Ayer en el café se hablaba de los tiempos del diario, alguien recordó la perfección de Luís Soto para entregar las notas.
Él tenía una rutina, llegaba muy tarde metiendo pánico a los que le esperaban para el cierre. Con su habitual tranquilidad se sentaba frente a la máquina de escribir y con dos dedos tipeaba en unos minutos un artículo de lujo.
Yo me fugué de los recuerdos de la redacción, hacia esas largas caminatas que compartíamos en Mar del Plata. Nunca vi más gatos por las calles, que cuando deambulábamos sin apuro conversando... ¡Curioso! Ya no recuerdo que temas nos hacían hablar tanto.
Nos compenetrábamos tan intensamente que podía largarse a llover y no darnos cuenta que nos estábamos mojando.
Nos encontrábamos y… (la biología molecular… sería...) hacía click, aislándonos del mundo.
Hoy, me queda el brillo de sus ojos azules detrás de los anteojos, su humanidad de ternuras, disparates, la velocidad mental y su capacidad de escucha.
Se lo mencionaba con tanta admiración en el café.
Yo sonreí, sin agregar palabra.
Tipo magnífico Luis, tan seguro de sus condiciones que podía ser el más humilde, el que no quería recordar de donde venía.
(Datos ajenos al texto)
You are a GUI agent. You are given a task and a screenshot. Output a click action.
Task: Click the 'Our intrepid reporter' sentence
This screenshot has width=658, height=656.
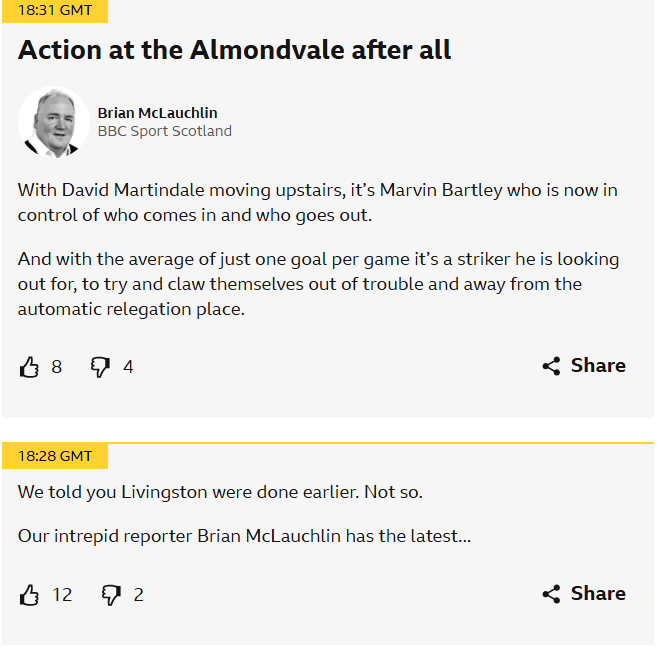[x=244, y=536]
Yo le insistía muchas veces para que me contara lo que sabía del Parnaso.
No había forma, llevaba sobre él como un estigma la herencia de ser escritor.
Se equivocó cuando no me dejó ir a despedirlo, esa vez que se fue un tren que parecía de juguete.
Querido Luis... qué tiempos extraordinarios aquellos de nuestra amistad, fue ayer... no... fue hace tantísimo tiempo.